From the line containing "The image size" down to the final line of the entries below, return each line exactly and drop the pictures.

[Extracted records]
★ ★ ★ ★ ★ ★ ★

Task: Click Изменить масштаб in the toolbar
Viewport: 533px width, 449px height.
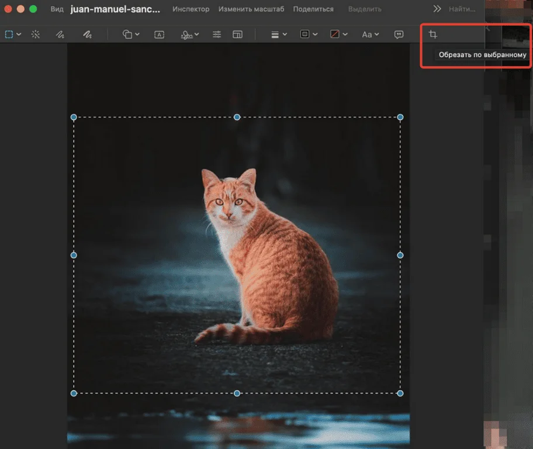Action: point(251,9)
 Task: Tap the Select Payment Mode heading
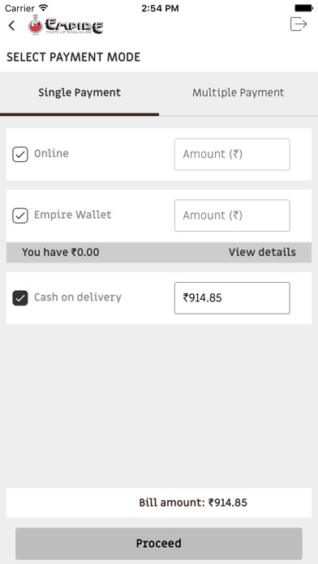(74, 58)

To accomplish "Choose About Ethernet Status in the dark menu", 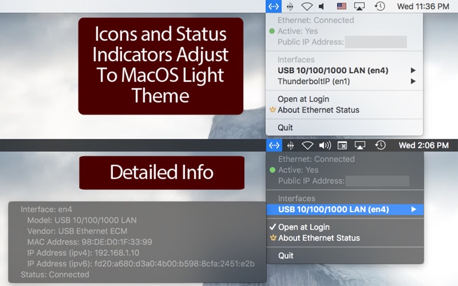I will pyautogui.click(x=319, y=238).
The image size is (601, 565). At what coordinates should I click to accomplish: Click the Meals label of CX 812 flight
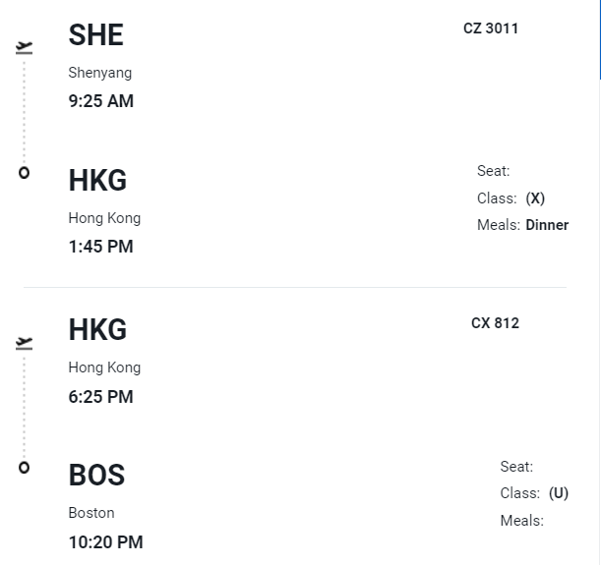click(521, 521)
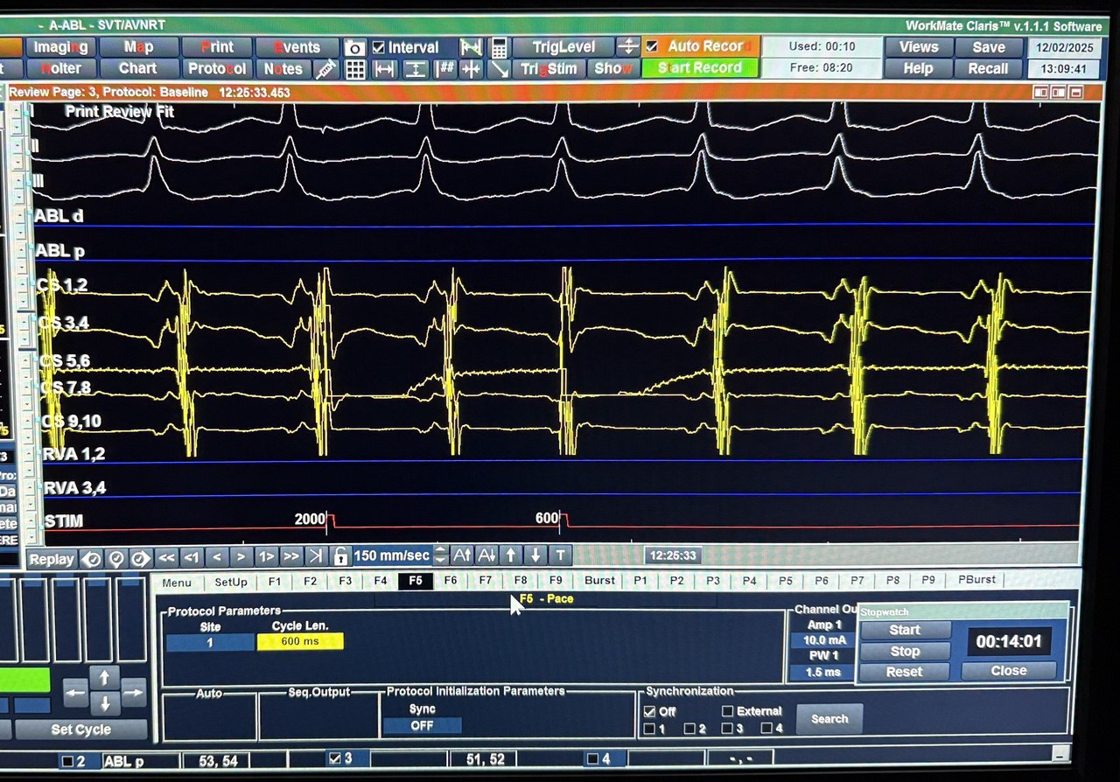1120x782 pixels.
Task: Adjust the 150 mm/sec sweep speed stepper
Action: [441, 555]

★ ★ ★ ★ ★ ★ ★

== Task solution ==
The image size is (601, 565). At what coordinates should I click to accomplish: Click the Meals label of CX 812 flight
click(521, 521)
1120x782 pixels.
Task: Adjust the 150 mm/sec sweep speed stepper
Action: [441, 555]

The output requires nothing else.